The Washington Park Arboretum’s Pacific Connection Garden features beautiful and exotic plants from Cascadia, Australia, China, Chile, and New Zealand with the Pacific Ocean being the key factor in connection these parts of the world together. We love the plants from all of these regions, but we have a special place for New Zealand in our hearts, so let’s take a look at what makes the New Zealand forest so special.
The official name of this area of the arboretum is the New Zealand Focal Forest, and it was completed during the summer of 2013, which means that this year it should be looking great! Its 2.5 acres hosts 10,000 individual New Zealand native plants, which we can experience right here in the Pacific Northwest. The PNW and New Zealand have similar coastal maritime climates, which is why the connection is so strong.

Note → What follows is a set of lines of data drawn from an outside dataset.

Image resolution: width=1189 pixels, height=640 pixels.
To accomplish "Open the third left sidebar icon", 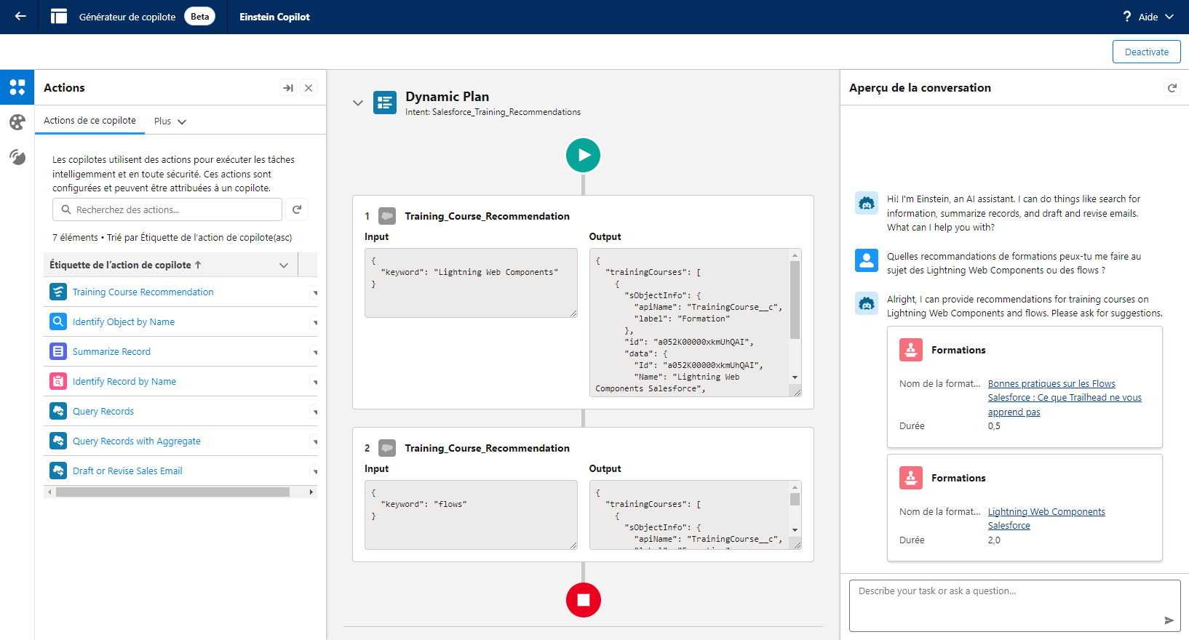I will tap(17, 157).
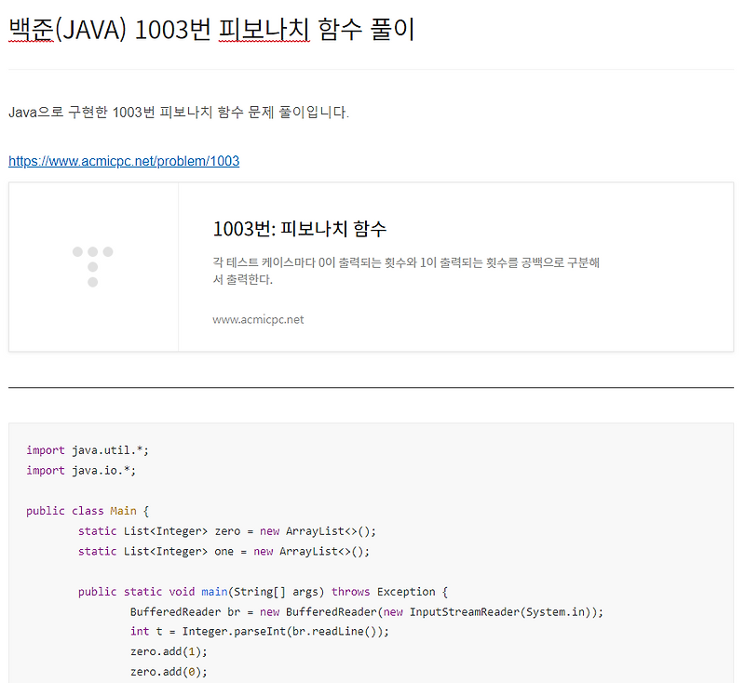Click the "zero.add(0);" code line
745x683 pixels.
pyautogui.click(x=169, y=671)
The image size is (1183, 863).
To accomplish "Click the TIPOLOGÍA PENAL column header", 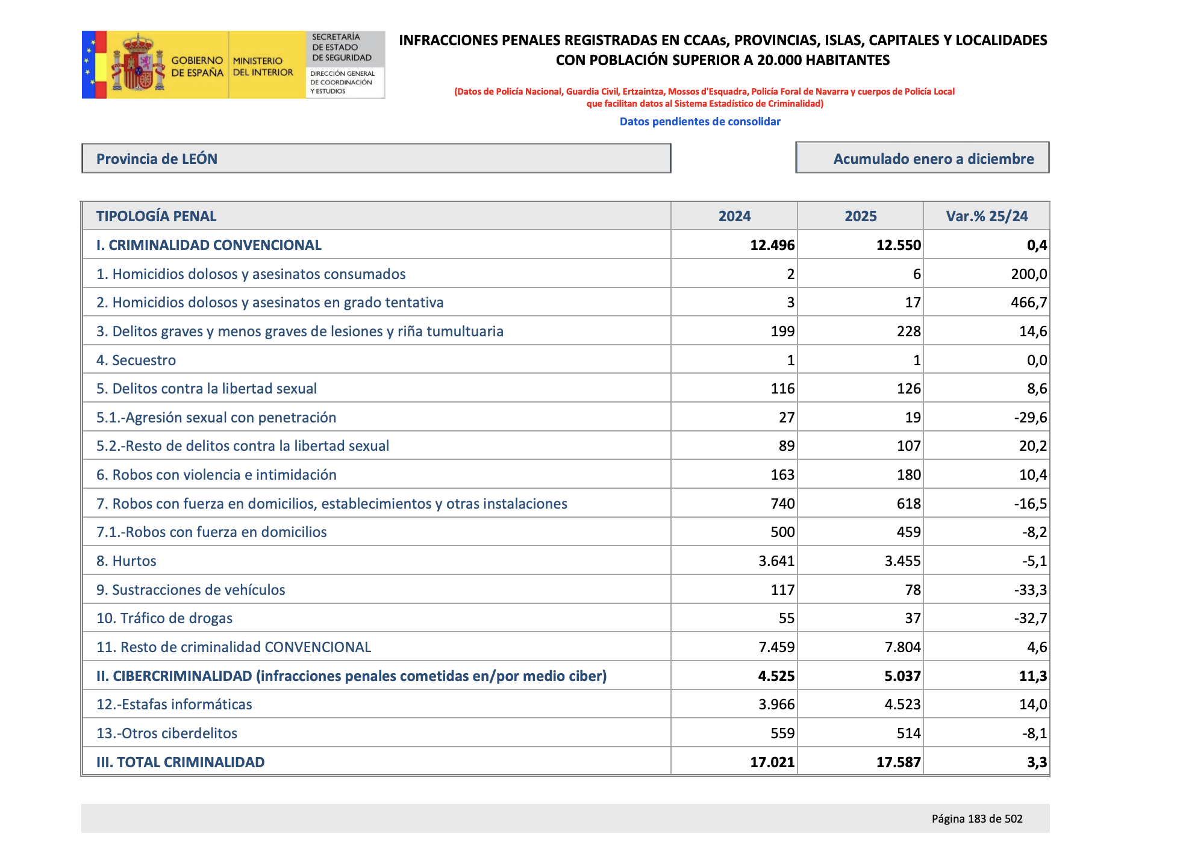I will pyautogui.click(x=156, y=215).
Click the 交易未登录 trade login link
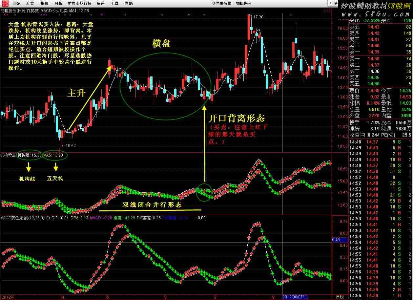The image size is (413, 300). tap(222, 3)
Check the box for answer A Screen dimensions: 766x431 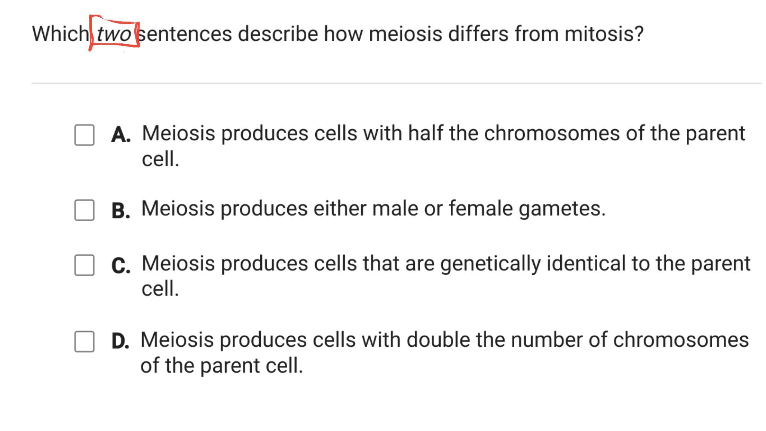click(x=84, y=135)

The New Zealand Focal Forest boasts seven vegetation zones: two southern beech (Nothofagus) forests, three shrublands, and two alpine grasslands. There is an abundance of intriguing flora to see and here are a few of our favorites found in the New Zealand Focal Forest:
Hebe (Hebe pinguifolia). Hebe includes almost 80 species and is the largest plant genus in New Zealand. The arboretum’s focal forest hosts ten different kinds of hebe, which vary in appearance from flowery, purple bushes to leafy, matted shrubs.
(Chionochloa rubra). This hearty grass grows on hillsides across the South Island of New Zealand, and can grow up to be two feet tall. On a sunny day, the golden than red reeds, shine and sway with the wind.
New Zealand Tea Tree (Leptospermum scoparium). This evergreen tree has dense branching, smallish leaves and lovely white, pink or red blossoms. Don’t let the name fool you, this tree isn’t the source of tea tree oil. But, its blossoms’ rich nectar yields some of the world’s priciest honey.
While we are on the subject of PNW and NZ connections, here are a few fun facts:
1. At the Woodland Park Zoo you can spot the Kea, which is a large species of parrot from the forests and alpine regions of the South Island of New Zealand. Keas are mostly olive-green with bright shades of orange under their wings. The Kea is the world’s only alpine parrot.
2. Christchurch, which is the largest city in the South Island of New Zealand, and Seattle are sister cities!